The Padma Bridge graft scandal was a political incident in Bangladesh that involved the ruling Awami League government that allegedly sought, in exchange for the awarding of the construction contract, a large amount of money from the Canadian construction company SNC-Lavalin. The allegations were subsequently found to be false and without merit, and a Canadian court subsequently dismissed the case.
As a result of the allegations, The World Bank pulled out of a project to provide funding for the Padma Bridge, citing corruption concerns, cancelling US$1.2 billion of credit for the 6 km-long (four miles) road-rail bridge over the Padma River. One of the individuals implicated was Minister of Communications Syed Abul Hossain who subsequently resigned and was later acquitted of any wrongdoing.

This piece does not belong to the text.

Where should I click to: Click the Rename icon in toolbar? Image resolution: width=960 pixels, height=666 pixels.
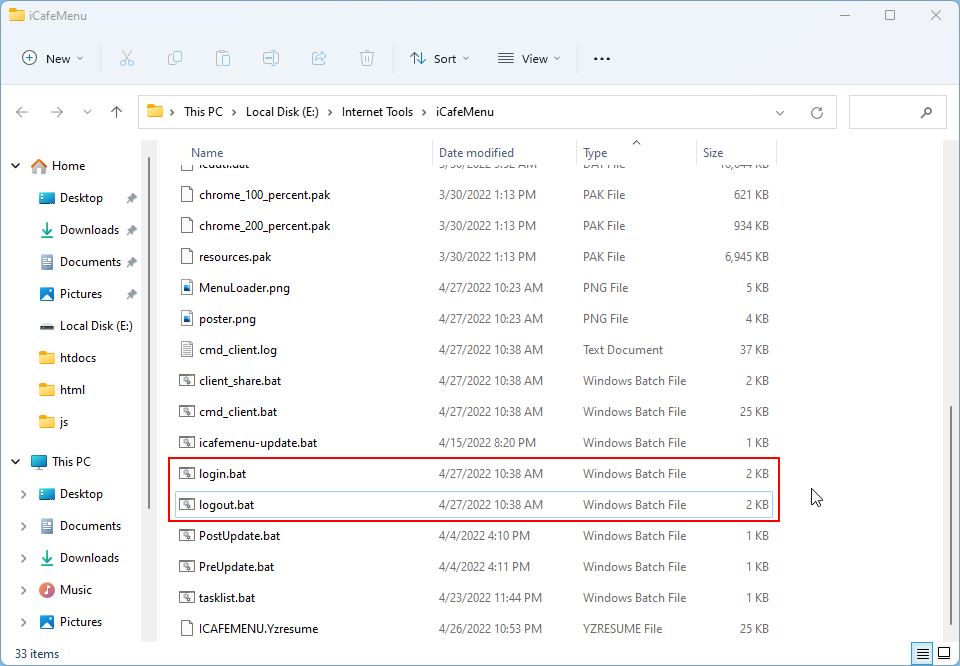point(271,59)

On 11 July 2012, BNP General-Secretary Mirza Fakhrul Islam Alamgir said the Awami League government should make public a letter sent by the World Bank, wherein the Bank brought graft charges against Hasina and three other figures. On 17 January 2016, Hasina stated that a managing director of a bank in the United States provoked the World Bank to cancel the loan.
In a speech in parliament,
On 24 January 2017 Prime Minister Hasina blamed Muhammad Yunus for the World Bank’s pulling out of the project. According to her, Yunus lobbied with the former United States Secretary of State Hillary Clinton to persuade the World Bank to terminate the loan. On 10 February 2017, a justice of the Superior Court of Ontario dismissed the bribery-conspiracy case for lack of any evidence.
In 2018, Hasina’s government passed the controversial Digital Security Act, 2018, under which any criticism deemed inappropriate by the government over the internet or any other media could be punished by prison terms of various degrees. This was heavily criticised both domestically and internationally for suppressing people’s freedom of speech, as well as undermining press freedom in Bangladesh.